Efficient Capture and Low Energy Release of NH3 by Azophenol Decorated Photoresponsive Covalent Organic Frameworks

Abstract In NH 3 capture technologies, the desorption process is usually driven by high temperature and low pressure (such as 150–200 °C under vacuum), which accounts for intensive energy consumption and CO 2 emission. Developing light responsive adsorbent is promising in this regard but remains a great challenge. Here, we for the first time designed and synthesized a light responsive azophenol‐containing covalent organic framework (COF), COF‐HNU38, to address this challenge.

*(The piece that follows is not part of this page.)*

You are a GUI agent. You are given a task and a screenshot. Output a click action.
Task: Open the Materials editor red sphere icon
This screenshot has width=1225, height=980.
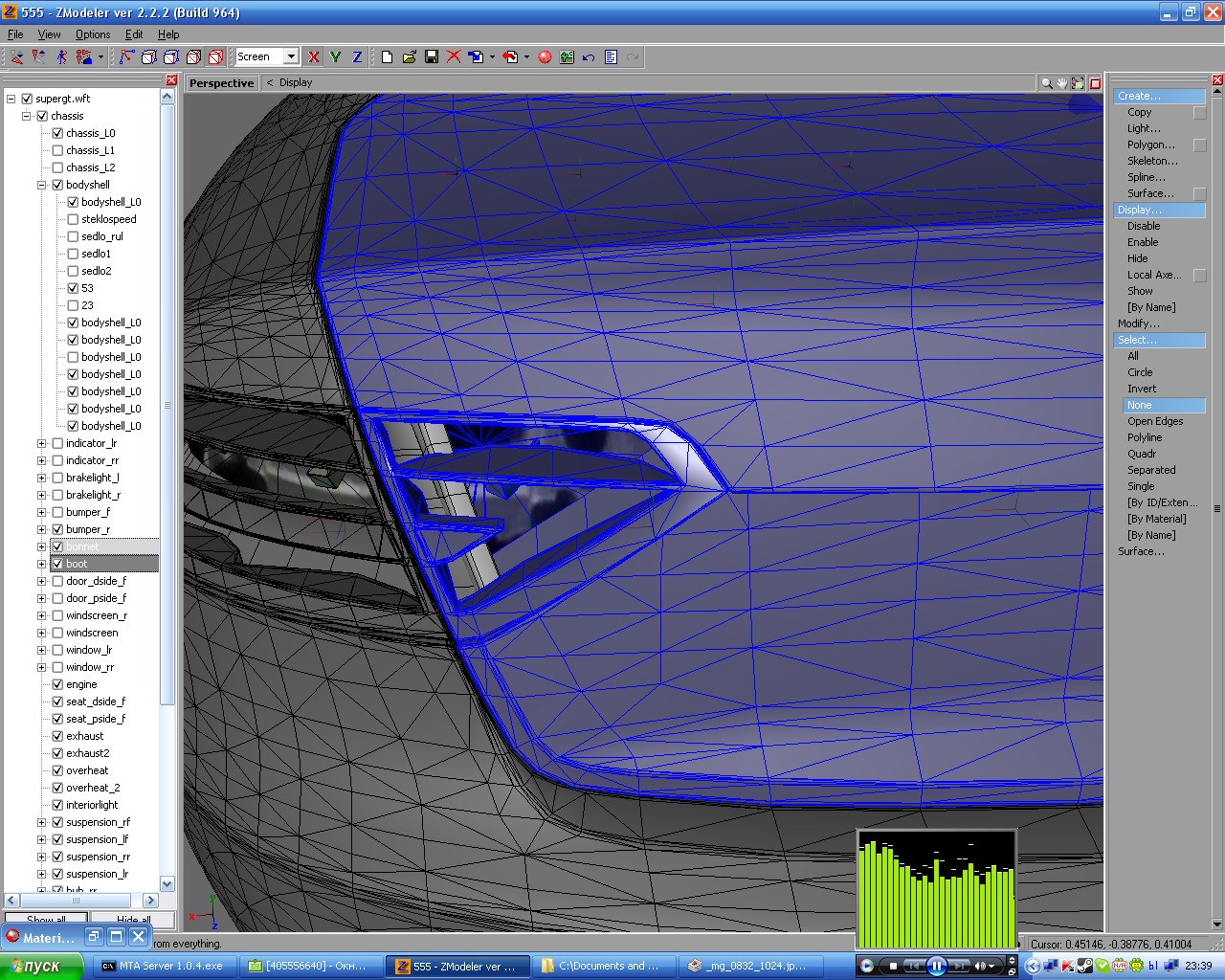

We found that at 25 °C and 1.0 bar, the cis ‐COF exhibited a NH 3 uptake capacity of 7.7 mmol g −1 and a NH 3 /N 2 selectivity of 158. In the adsorbed NH 3 , about 29.0 % could be removed by vis‐light irradiated cis‐trans isomerization at 25 °C, and the remaining NH 3 might be released at 25 °C under vacuum. Almost no decrease in adsorption capacity was observed after eight adsorption‐desorption cycles. As such, an efficient NH 3 capture and low energy release strategy was established thanks to the multiple hydrogen bond interactions (which are strong in total but weak in individuals) between NH 3 and the smart COF, as well as the increased polarity and number of hydrogen bond sites after the trans‐cis isomerization.